For most of us, our love of learning comes down to a dopamine reward system in our brains which gives us a hit of happy chemicals whenever we make a discovery or learn something new. Falling in love gives our dopamine circuitry a major boost and promotes neural changes which can promote a sense of fearlessness and optimism. If you’re in that happy, new relationship phase then use that feeling to embolden yourself to take measured risks and embark on large projects that need a positive attitude. 

If your new relationship blossoms and stays with you then the initial fearlessness will fade and stabilize. Your focus will return to normal and you will have the potential to gain a defense against the stress. The warm fuzzy feelings associated with a happy loving relationship can help you weather periods of stress and strain. In mice, a regular sex life improved recognition and recall during periods of stress.

 Whilst mice are not people, the pathways for reward are similar and it certainly can’t hurt to try.  In the up and down world of grant applications, deadlines, and travel to conferences it can be a huge help to feel a sense of security and stability. Where the waters of academia can be stormy, a happy relationship can be a rock to rest on. 

You might reasonably point out that romance doesn’t always end the way it does in the storybooks. Not everyone lives happily ever after with Mr. or Mrs. Right. That is certainly true, but as far as your potential as a researcher is concerned, it does not matter. Disappointment and the feeling of loss that can be associated with romantic loss is extremely unpleasant but it can also be a catalyst for professional development. 

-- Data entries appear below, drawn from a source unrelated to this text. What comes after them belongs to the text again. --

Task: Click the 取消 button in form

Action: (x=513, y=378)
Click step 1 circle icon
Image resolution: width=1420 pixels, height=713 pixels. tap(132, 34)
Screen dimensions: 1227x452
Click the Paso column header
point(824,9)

If you use your post-break-up impulse to reach out and reconnect to others to bond with your colleagues, you could benefit from lasting camaraderie and make more progress with your team. Many people also feel the need to re-define themselves in the absence of a partner, a perfect time to invest heavily in your career, and generate benefits that will last. The key is to make your identity as an expert and a professional central in your recovery. 

Romance might not always be a direct benefit to your work but the indirect benefits from a rounded life can give you a spur to carry on and provide resilience as you make your way along the research track. Embracing romance as part of life that nourishes your research is part of embracing life as a whole.